Most protocols merely list the possible harms that might occur in the research. For example, a research protocol might list hair loss as a risk. This tells us nothing about the risks of this research. In order to evaluate the risk of hair loss, we need to know the severity of the hair loss and the likelihood of the hair loss occurring. A remote chance of slight hair loss is very different from the likely loss of all of one’s hair. IRBs must determine whether the risks are reasonable in relation to the benefits of the research. Most people would consider a high likelihood of total hair loss a reasonable risk in an oncology study but not in an acne study.

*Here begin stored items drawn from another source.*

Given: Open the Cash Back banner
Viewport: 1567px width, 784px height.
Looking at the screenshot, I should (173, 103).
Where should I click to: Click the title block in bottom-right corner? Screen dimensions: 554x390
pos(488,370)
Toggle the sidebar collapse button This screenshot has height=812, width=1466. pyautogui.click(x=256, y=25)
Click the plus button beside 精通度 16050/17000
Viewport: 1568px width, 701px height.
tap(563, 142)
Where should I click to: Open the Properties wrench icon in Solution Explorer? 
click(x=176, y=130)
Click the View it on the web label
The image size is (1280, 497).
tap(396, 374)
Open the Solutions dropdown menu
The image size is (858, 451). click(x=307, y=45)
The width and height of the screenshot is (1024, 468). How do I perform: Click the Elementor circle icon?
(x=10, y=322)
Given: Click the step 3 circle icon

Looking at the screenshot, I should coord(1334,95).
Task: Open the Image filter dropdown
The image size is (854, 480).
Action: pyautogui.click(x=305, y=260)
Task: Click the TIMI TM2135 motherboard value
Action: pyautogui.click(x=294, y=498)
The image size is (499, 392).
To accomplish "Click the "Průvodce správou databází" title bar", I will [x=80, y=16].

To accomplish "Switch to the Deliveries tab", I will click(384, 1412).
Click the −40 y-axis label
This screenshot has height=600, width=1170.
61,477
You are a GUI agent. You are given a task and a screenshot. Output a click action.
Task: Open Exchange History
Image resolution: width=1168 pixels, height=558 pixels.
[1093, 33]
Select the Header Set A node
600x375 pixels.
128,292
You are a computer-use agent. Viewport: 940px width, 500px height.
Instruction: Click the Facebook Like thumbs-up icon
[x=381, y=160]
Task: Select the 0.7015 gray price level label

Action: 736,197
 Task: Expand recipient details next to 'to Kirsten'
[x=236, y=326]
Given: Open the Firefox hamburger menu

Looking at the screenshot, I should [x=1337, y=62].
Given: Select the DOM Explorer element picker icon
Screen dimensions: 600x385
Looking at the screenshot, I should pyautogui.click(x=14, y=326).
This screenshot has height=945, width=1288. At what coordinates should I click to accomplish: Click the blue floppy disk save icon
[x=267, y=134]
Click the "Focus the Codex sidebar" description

In addition to IRBs needing this information, subjects need this information to decide whether to participate in the research. A remote chance of slight hair loss may be a minor risk to most people, but to a teenage girl, the research would probably have to have significant benefit to justify that risk. The subjects must be provided information on both the magnitude and the likelihood of the possible harms in order to give true informed consent. This information must be provided to the subjects in language that they can understand and evaluate in terms of their own lives and values. As with the protocols, most consent forms merely list possible harms without provide real information about the risks of research.
This concern is not limited to biomedical research. The same requirement applies to social/behavioral research. Much social/behavioral research is “minimal risk,” but to make that determination, the IRB must examine both the magnitude of the possible harm and the likelihood that the harm will occur. Consider, for example, a survey on AIDS and substance abuse. While the magnitude of the possible harm if the information was inappropriately divulged is great, in order to evaluate the risk the IRB must also evaluate the likelihood of that occurring. If the confidentiality procedures were sufficient to ensure that there is an extremely small likelihood of the information being divulged, then the research might be considered a minimal risk study.
So, IRBs need to have information about both the magnitude of the possible harm and the likelihood of the harm occurring in order to determine if the risks are reasonable in relation to the benefits. If the IRB does not have enough information on both of these, it cannot approve the research.